1. A space $$X$$ is said to be starcompact if for every open cover $$\mathcal U$$ of $$X$$ there exists a finite subset $$\mathcal V\subseteq\mathcal U$$ such that $$St(\cup\mathcal V,\mathcal U)=X$$.

2. A space $$X$$ is said to be star-$$K$$-compact if for every open cover $$\mathcal U$$ of $$X$$ there exists a compact subset $$K$$ of $$X$$ such that $$St(K,\mathcal U)=X$$.

It is immediate that $$\mathbb R$$ with cocountable topology is starcompact. But we don't know whether $$\mathbb R$$ with cocountable topology is star-$$K$$-compact. It is clear from the definitions that every star-$$K$$-compact space is starcompact.
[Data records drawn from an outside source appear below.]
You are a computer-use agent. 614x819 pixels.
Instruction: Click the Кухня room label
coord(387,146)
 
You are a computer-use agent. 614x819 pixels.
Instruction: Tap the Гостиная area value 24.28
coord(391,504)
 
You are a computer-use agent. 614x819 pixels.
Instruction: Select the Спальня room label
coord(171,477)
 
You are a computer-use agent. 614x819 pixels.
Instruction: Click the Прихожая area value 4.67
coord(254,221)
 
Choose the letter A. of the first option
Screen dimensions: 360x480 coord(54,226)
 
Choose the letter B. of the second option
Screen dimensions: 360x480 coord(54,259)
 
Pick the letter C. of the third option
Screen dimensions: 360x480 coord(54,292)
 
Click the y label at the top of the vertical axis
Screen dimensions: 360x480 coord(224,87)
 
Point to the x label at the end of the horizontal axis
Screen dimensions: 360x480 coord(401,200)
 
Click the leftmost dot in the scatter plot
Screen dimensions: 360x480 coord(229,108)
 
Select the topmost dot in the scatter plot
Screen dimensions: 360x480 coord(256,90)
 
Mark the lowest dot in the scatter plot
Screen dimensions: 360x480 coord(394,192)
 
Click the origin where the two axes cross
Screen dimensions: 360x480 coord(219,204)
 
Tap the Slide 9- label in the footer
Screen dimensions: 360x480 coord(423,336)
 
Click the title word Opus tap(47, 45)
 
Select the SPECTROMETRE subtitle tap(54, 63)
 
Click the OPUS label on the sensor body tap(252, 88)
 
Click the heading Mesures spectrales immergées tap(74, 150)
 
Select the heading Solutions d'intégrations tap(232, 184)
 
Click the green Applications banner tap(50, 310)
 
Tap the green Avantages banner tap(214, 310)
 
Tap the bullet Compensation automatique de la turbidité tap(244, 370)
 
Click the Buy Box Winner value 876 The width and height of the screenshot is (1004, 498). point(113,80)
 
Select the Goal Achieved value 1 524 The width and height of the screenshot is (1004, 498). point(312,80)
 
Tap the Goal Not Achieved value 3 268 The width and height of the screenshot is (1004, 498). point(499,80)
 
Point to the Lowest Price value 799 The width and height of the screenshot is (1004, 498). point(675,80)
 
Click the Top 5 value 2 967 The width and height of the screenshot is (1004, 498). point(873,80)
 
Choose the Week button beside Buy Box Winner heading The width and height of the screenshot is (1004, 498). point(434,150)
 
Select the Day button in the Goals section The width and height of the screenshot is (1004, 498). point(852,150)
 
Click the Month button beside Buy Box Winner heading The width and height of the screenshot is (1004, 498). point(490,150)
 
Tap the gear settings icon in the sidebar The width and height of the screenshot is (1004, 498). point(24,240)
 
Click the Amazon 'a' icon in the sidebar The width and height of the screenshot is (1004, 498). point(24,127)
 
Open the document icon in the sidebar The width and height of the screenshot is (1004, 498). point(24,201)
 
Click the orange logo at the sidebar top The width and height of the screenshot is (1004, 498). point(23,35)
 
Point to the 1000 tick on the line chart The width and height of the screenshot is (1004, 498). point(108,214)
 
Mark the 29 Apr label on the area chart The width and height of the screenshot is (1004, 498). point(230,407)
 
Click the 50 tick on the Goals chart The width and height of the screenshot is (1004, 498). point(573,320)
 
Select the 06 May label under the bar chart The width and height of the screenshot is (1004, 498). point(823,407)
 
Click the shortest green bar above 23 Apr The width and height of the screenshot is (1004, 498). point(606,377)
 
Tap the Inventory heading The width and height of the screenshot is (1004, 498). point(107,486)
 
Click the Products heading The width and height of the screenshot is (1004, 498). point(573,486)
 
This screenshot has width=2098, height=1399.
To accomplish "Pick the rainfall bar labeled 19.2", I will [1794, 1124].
Yes, $$\mathbb R$$ with the cocountable topology is star-$$K$$-compact. If $$\mathcal U$$ is an open cover of $$\mathbb R$$ then, as any open set misses only countably many points, there is a countable $$\mathcal U'\subseteq\mathcal U$$ still covering $$\mathbb R$$. Now $$\mathbb R$$ is not the countable union of countable sets so that $$\bigcap \mathcal U'\neq\emptyset$$. It follows that there is a point $$x$$ with $$\mathbb R=St(\{x\},\mathcal U')=St(\{x\},\mathcal U)$$.